• DATA FOR THIS TASK:
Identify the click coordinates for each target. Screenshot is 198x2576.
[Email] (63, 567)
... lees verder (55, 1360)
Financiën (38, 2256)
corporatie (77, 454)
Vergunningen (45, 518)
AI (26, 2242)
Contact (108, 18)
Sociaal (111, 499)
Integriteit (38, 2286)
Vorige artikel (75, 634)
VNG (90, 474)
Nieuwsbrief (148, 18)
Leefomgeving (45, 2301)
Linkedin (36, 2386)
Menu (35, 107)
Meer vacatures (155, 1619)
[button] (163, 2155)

• YOUR INSTRUCTIONS:
Repeat the material exactly, please, so that each line matches its source.

• SOLUTION FOR THIS EXERCISE:
Identify the click coordinates for each target. Screenshot is 198x2576.
[Email] (63, 567)
... lees verder (55, 1360)
Financiën (38, 2256)
corporatie (77, 454)
Vergunningen (45, 518)
AI (26, 2242)
Contact (108, 18)
Sociaal (111, 499)
Integriteit (38, 2286)
Vorige artikel (75, 634)
VNG (90, 474)
Nieuwsbrief (148, 18)
Leefomgeving (45, 2301)
Linkedin (36, 2386)
Menu (35, 107)
Meer vacatures (155, 1619)
[button] (163, 2155)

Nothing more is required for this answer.